Nel circuito ATP l’Italia schiera tre gruppi di giocatori in fasi differenti della loro carriera: il primo è quello dei veterani Fognini, Sonego e Berrettini, tre atleti che ci hanno regalato delle gioie (soprattutto il primo), ma che ormai sono tagliati fuori dagli scenari che contano; nel secondo troviamo le eterne promesse Sinner e Musetti, non più dei novellini del circuito, inquilini stabili dei piani alti o medio-alti della classifica, che hanno dimostrato a tratti di poter competere con i top players, ma che non hanno ancora vinto niente di significativo e che negli slam finora hanno recitato la parte dei comprimari; il terzo è composto da Arnaldi, Cobolli e Nardi, tre giocatori in ascesa dai quali è lecito aspettarsi ulteriori progressi. La prossima stagione sarà decisiva per capire se Sinner e Musetti appartengono alla cerchia degli eletti o se sono solo degli outsider capaci di sporadici exploit e poco altro. Musetti è reduce da un 2023 deludente e per correre ai ripari ha chiesto aiuto a Corrado Barazzutti: vedremo se il nuovo coach riuscirà a far sbocciare il suo talento cristallino o se i problemi del carrarino sono di natura strutturale.
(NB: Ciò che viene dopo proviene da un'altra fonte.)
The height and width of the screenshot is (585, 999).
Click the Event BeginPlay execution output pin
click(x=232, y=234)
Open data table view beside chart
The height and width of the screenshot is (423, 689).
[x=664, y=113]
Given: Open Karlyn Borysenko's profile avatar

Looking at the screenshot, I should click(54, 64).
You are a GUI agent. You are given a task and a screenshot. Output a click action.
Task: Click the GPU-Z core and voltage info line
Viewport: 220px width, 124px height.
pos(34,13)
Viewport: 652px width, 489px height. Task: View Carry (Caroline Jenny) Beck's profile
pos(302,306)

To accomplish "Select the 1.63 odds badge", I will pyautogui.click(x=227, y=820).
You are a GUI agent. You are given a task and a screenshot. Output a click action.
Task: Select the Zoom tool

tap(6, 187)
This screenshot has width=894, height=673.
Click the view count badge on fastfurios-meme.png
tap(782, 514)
Sinner ha concluso in crescendo un’annata iniziata male (Australian Open, Indian Wells, Monte Carlo, Madrid, Roma) e proseguita malissimo (Parigi, US Open), nella quale però ha incamerato punti preziosi grazie a piazzamenti redditizi (Miami), alla semifinale fortunosa di Wimbledon e alla vittoria nel 1000 patacca di Toronto. Inoltre i buoni risultati ottenuti nel garbage time del calendario (post-US Open) gli hanno permesso di salire ulteriormente in classifica e di avvicinarsi agli intoccabili Djokovic, Alcaraz e Medvedev. Le speranze dei tifosi italiani sono riposte quasi tutte su di lui, ma l’altoatesino si muove su un campo minato.
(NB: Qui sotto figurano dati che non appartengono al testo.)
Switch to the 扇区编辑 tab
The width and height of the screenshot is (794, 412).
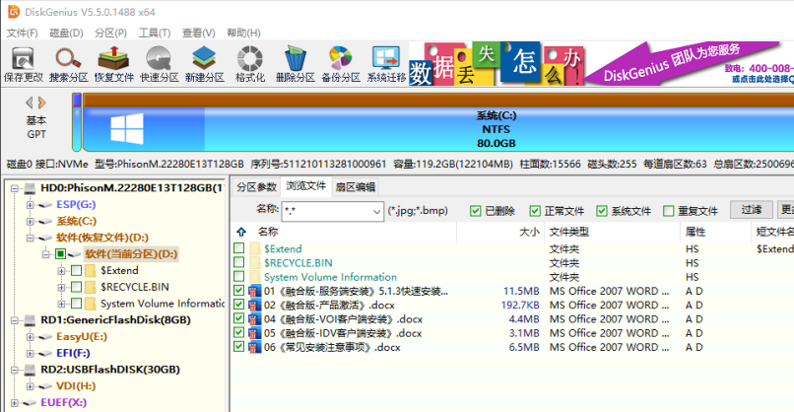click(x=355, y=186)
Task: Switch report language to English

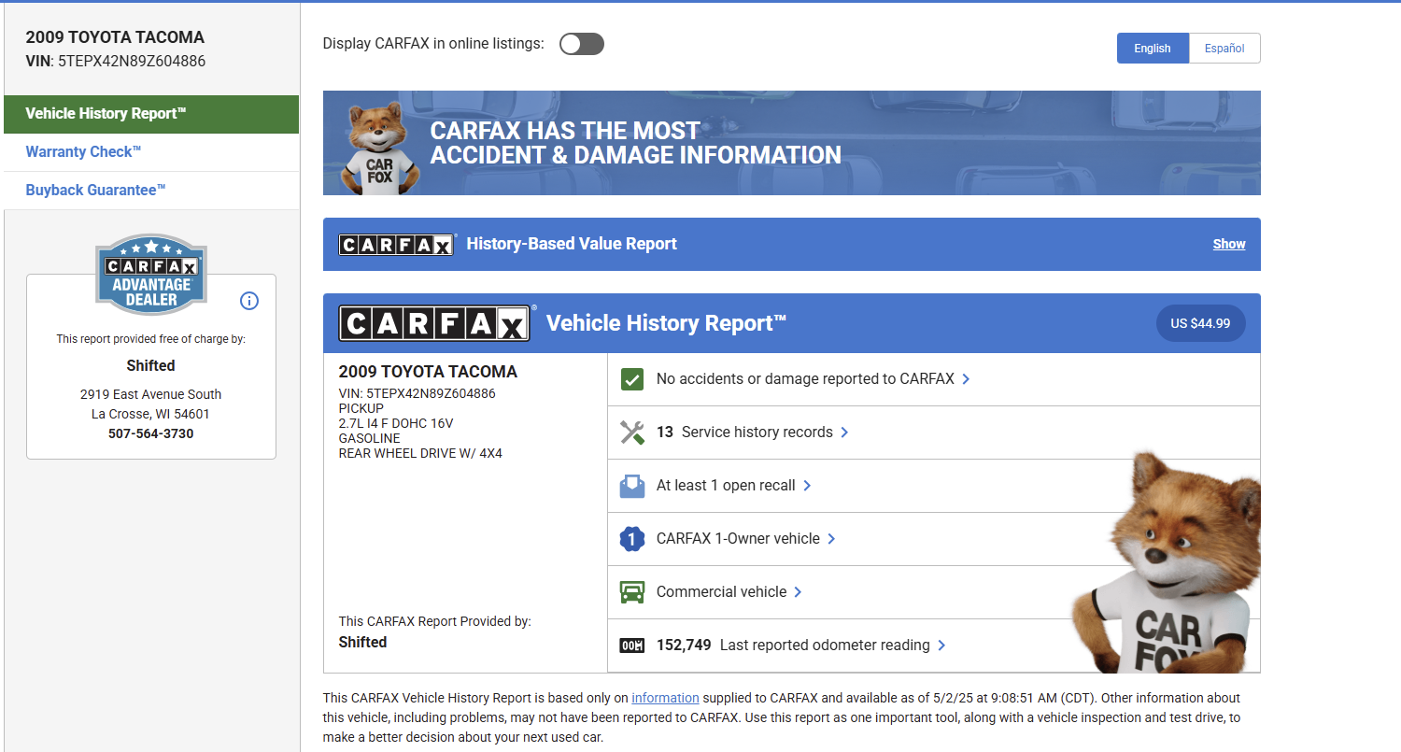Action: (x=1152, y=49)
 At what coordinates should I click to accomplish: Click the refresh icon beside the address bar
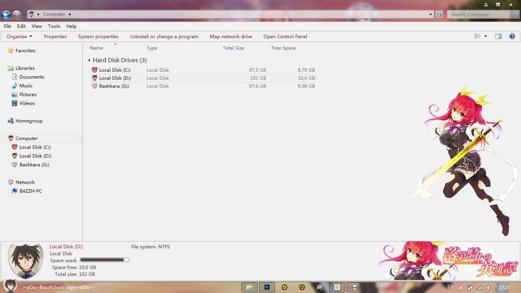tap(439, 14)
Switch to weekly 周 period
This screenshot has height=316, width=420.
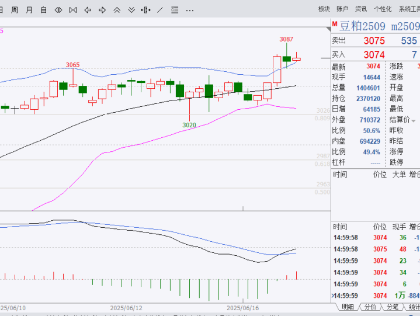click(15, 9)
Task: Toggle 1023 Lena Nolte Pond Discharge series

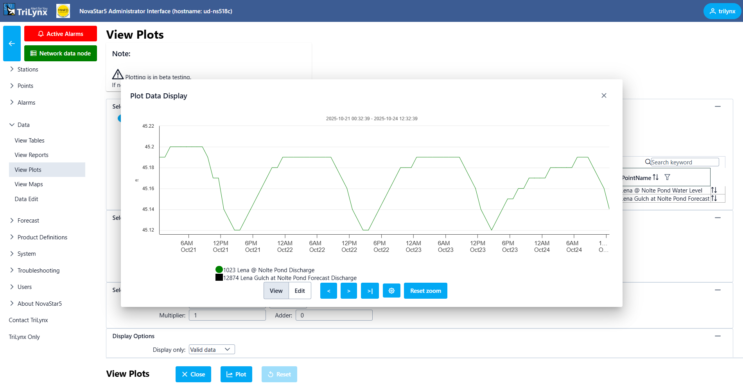Action: 219,270
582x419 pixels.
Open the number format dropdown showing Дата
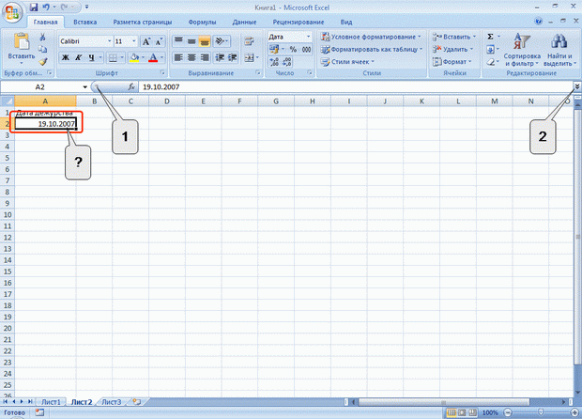click(x=310, y=37)
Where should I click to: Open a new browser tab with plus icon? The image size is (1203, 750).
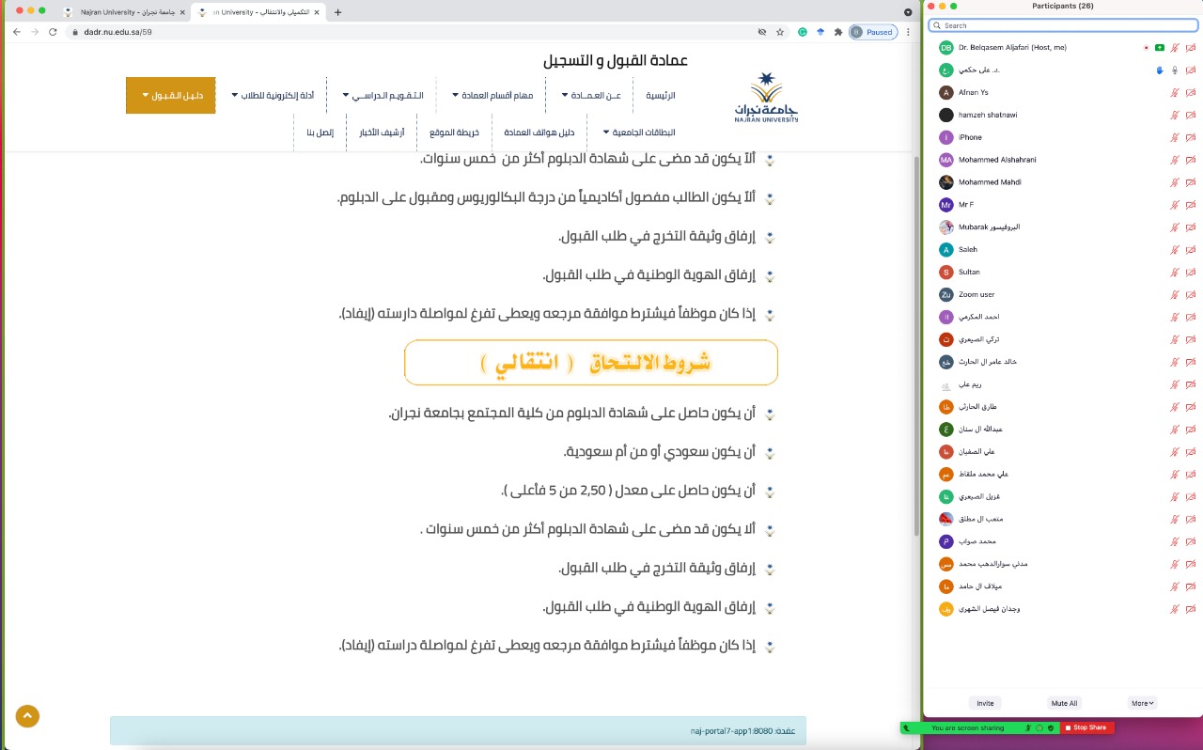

Quest’anno ha girato tutto alla perfezione: crescita tecnica e fisica, nessun infortunio, tabelloni favorevoli, avversari diretti in bambola; cionostante, le vittorie di peso sono mancate e gli slam rimangono un miraggio. Questi sono dati che devono far riflettere, perchè se venisse meno anche uno solo dei fattori sopraccitati, la situazione si complicherebbe per il Gucci Kid. Il pericolo maggiore è rappresentato dai rivali che quest’anno hanno dormito ma che prima o poi potrebbero uscire dal letargo (Rune, Tsitsipas, Ruud, Auger-Aliassime, Tiafoe, Korda) e dai galletti da combattimento che scalpitano per entrare nella top 10 (Shelton, Fils). Si ripartirà come sempre dalla Rod Laver Arena di Melbourne: i tempi sono maturi per una vittoria del nostro n.1? Musetti sarà capace di compiere il miracolo? Vedremo sventolare il tricolore alla fine di uno slam o continueremo a campare di belle intenzioni e buoni auspici?